Some schools in Gauteng say they will have to raise their own funds to buy alternative sources of energy amid the high levels of power cuts.
An empty classroom. Picture: © smolaw11/123rf.com
JOHANNESBURG – Some schools in Gauteng say they will have to raise their own funds to buy alternative sources of energy amid the high levels of power cuts.
The provincial education department said that it was ready for the first day of the 2023 academic year, with almost 100% of new grade ones and eight students having been placed at schools and over 130,000 grade ones will be breaking in their first pair of school shoes from Wednesday.
Scores of students started lining up as the clock struck 7:30am and the school bell rang, signifying the first lesson of 2023.
However, power outages hit some schools on Wednesday morning due to rolling blackouts.

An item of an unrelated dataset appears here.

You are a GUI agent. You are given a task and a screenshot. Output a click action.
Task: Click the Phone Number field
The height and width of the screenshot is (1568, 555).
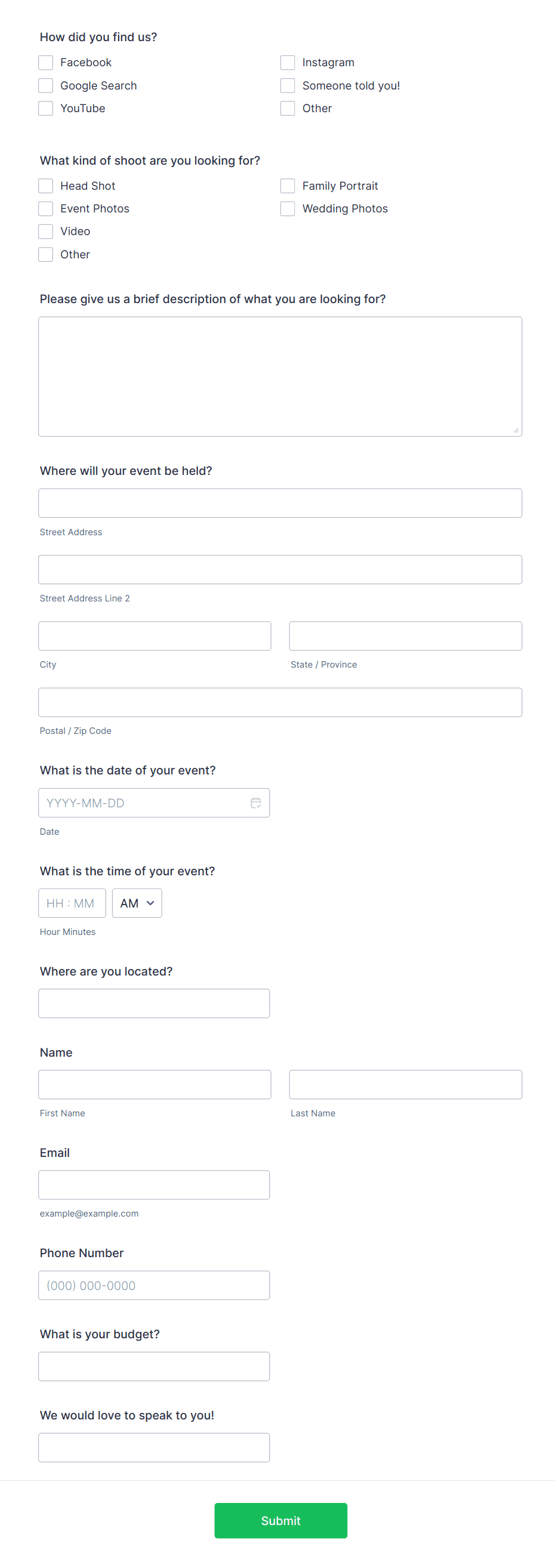coord(154,1285)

The principal of Craighall Primary School, Andrea Prout Jones, said that they would have to source alternative energy options for the school year.
“We have an inverter now so that we can have wi-fi and continue with the communication aspect but other than that it’s a problem. There so much that needed to be done today, so load shedding is a major, major aspect, not just no lights, no internet in the classrooms.”
With some schools moving over into the digital realm, wi-fi is critical to access online textbooks and content for some classes.
Despite power cuts, the schools reported no other complications on the first day of the term.
POWER CUT PAIN
Meanwhile, some grade one parents at Craighall Park said that the only complication they faced as the first day kicked off was getting their kids ready in the dark this morning.
Power cuts affected the area from 6am to 8am on Wednesday morning, crucial hours for readying students for the day.
Some parents said that the power cuts made their children’s first day at school even more memorable.
“For me, it doesn’t really make that much of a difference because by 6 I’m done with lunchboxes, I’m done with breakfast,” one parent said.
“It was hectic in the morning, especially with coming to school – most of the robots were out, there was a lot of traffic and we had to deal with all of that,” another parent explained.
“It was such a pain for me to prepare them. We did not have power from 6 and to get them back into the groove was such a pain. It was so inconsiderate. They [Eskom] should have at least given us some time to get used to being back at school,” a parent lamented.